28 But criminals and sinners shall be altogether shattered when those who forsake Jehovah are annihilated.

Paralleling (1) “criminals and sinners” who are “shattered” with (2) “those who forsake Jehovah” who are “annihilated” identifies both as Jehovah’s people. These, in turn, parallel “adversaries” and enemies” (v 24)—also his people—in an a1b1cb2a2 mini-chiasm: adversaries and enemies are avenged (v 24)—a1; Jehovah’s hand is restored (v 25)—b1; a righteous city is born (v 26)—c; Zion is ransomed by righteousness (v 27)—b2; and criminals and sinners are annihilated (v 28)—a2. In short, when Jehovah’s hand of righteousness intervenes, some are delivered while others perish.

29 And you will be ashamed of the oaks you cherished and blush for the parks you were fond of.

Isaiah portrays a kind of nature worship centered around “oaks” and “parks.” The parallel verbs “cherish” or “lust after” (hamadtem) and “fond of” or “prefer” (behartem) allude to the idolatrous nature of the practice (cf. Isaiah 57:5; 65:3). Because the word “oaks” (’elim) is a metaphor for elite persons in society, moreover (Isaiah 61:3), additional meanings of these terms suggest that those whom Jehovah’s people fancy include persons of wealth, power, or position who are popular with the masses, persons whom they idolize as “gods” (’elim) or toward whom they “express fawning adulation” (hamadtem).

30 You shall become like an oak whose leaves wither, and as a garden that has no water.

In his Day of Judgment, Jehovah humbles the elite of the earth (Isaiah 23:9; 26:5), while those who were humbled he exalts (Isaiah 49:7; 52:1–2). The covenant curses of drought, searing winds, and dying vegetation overtake the wicked (Isaiah 17:13; 27:8; 33:9), causing lakes and rivers to evaporate and dry up (Isaiah 19:5–7; 42:15). While the pronoun “you” addresses Jehovah’s people, desolate conditions also overspread the earth (Isaiah 24:4–12). Indeed, it is his people’s apostasy that precipitates Jehovah’s Day of Judgment. Although the whole earth suffers, they are the catalyst (Isaiah 10:5–7).

31 The mighty shall be as refuse, their works, a spark; both shall burn up alike, and there shall be none to extinguish.
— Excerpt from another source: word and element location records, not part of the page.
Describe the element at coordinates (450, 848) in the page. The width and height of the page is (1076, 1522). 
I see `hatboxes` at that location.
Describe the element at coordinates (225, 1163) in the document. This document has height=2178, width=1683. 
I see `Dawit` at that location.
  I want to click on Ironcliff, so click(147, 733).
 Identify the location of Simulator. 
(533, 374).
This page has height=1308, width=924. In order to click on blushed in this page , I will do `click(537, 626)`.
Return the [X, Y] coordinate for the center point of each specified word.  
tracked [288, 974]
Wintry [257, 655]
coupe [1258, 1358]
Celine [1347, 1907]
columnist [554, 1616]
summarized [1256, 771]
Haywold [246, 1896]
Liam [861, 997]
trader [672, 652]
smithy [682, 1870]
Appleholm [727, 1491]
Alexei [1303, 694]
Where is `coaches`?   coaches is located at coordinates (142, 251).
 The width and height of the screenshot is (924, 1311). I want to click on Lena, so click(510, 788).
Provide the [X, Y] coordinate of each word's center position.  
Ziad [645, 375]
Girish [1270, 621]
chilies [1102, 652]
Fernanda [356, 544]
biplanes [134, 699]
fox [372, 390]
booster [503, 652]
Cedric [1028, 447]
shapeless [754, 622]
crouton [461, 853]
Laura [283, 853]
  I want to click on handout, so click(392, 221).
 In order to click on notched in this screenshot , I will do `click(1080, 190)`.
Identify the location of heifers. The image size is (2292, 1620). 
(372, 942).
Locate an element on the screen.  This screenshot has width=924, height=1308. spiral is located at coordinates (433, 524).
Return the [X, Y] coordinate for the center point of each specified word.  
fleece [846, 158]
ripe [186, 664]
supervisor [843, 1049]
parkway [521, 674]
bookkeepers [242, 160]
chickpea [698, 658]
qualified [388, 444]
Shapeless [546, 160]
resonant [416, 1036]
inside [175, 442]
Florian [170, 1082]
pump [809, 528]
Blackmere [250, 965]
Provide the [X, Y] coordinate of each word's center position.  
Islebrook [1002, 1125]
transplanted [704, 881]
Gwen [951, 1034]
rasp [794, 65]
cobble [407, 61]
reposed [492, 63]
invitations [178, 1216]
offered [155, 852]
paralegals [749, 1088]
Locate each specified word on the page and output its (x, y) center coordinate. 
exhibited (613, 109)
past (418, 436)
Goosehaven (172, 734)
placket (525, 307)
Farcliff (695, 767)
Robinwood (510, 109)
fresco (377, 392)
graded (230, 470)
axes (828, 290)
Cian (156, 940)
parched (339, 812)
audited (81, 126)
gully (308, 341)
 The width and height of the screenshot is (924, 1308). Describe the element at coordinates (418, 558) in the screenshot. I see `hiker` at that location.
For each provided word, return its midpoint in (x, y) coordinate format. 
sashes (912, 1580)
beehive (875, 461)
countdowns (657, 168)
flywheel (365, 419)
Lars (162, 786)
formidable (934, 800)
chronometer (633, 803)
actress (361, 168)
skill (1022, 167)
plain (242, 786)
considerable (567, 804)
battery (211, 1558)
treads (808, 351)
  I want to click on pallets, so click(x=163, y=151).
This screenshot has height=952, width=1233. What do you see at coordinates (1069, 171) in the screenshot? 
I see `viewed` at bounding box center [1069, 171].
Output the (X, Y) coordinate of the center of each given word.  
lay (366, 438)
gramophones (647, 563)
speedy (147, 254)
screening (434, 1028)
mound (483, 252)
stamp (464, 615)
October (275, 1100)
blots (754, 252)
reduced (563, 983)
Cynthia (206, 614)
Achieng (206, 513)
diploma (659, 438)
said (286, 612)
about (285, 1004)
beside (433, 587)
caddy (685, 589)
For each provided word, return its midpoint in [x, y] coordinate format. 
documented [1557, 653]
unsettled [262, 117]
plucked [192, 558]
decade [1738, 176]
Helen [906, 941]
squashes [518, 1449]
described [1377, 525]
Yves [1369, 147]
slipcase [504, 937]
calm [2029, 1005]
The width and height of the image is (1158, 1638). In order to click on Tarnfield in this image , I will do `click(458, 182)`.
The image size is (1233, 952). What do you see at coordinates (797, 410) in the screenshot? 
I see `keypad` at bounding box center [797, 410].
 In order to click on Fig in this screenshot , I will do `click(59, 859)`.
The “mighty”—the icons of society—become but burnt refuse as Jehovah cleanses the earth of wickedness. Their “works” or institutions are the spark that sets off the conflagration. “Refuse,” a chaos motif, signifies the disintegration of the old society before the new—the community of Zion or Jerusalem—takes its place (Isaiah 2:2–4). Jehovah appoints the king of Assyria/Babylon as his instrument for burning up the wicked of his people and the nations (v 7; Isaiah 9:18–19; 10:5–7; 33:1, 12–14; 47:14). Jehovah ordained this archtyrant’s cleansing of the earth “long ago . . . in days of old” (Isaiah 37:26).